Macri en Asunción

Carlos Mira

El presidente Mauricio Macri tuvo en Asunción su primera reunión internacional con sus colegas del Mercosur. La unión aduanera regional hace rato que está estancada y no funciona en su objetivo principal que es el de incrementar el comercio entre sus socios. La increíble ceguera de sus dos principales integrantes —Brasil y Argentina— ha convertido al acuerdo en un sello de goma, inútil y burocrático, bueno para nada.

Esta condición debería ser de por sí preocupante, porque obviamente un acuerdo hecho para aumentar el comercio que en los últimos años lo haya disminuido debería constituir un fenómeno digno de estudio.

Pero el ridículo no ha parado allí. Hace un par de años el bloque supuestamente democrático aceptó el ingreso de Venezuela, en manos de la dictadura chavista. Guiados por el concepto de masas, los populismos regionales redujeron el requisito democrático a la sola exigencia de elecciones populares. Por cierto, ese trámite es un componente sine qua non de las democracias, pero de ninguna manera es suficiente. La democracia es mucho más que ir a votar cada cuatro años. Es más, el solo hecho de tener que recordarlo no es un buen síntoma de la salud republicana de quien protagonice el olvido o la confusión.

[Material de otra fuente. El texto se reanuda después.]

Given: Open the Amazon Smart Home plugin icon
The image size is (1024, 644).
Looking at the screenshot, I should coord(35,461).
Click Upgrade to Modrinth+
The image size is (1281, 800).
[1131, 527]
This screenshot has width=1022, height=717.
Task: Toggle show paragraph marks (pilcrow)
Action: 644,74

Las barbaridades que ha venido cometiendo la “revolución bolivariana” desde que se incrustó en las instituciones venezolanas son de tal magnitud que incluso superan las imágenes de miseria y pobreza en las que ella misma hizo caer a un país rico y bendecido por la naturaleza. Esas barbaridades han sucedido en el campo de los derechos y las garantías universales del hombre.

Los dictadores Hugo Chávez y Nicolás Maduro han reducido a la servidumbre a todo un pueblo de la mano del atropello, la falta de justicia, la estafa electoral, la expropiación y, finalmente, como no podía ser de otra manera, el encarcelamiento político.

La izquierda radical, populista y corrupta siempre ha tenido una fascinación por la cárcel. Meter presa a la gente ha sido una especie de desideratum de su locura épica. Siempre ha sido así, en todos los lugares en que la humanidad ha tenido que soportar sus alucinaciones. Venezuela no ha sido la excepción y, para vergüenza del continente y del mundo libre, ha terminado metiendo gente presa.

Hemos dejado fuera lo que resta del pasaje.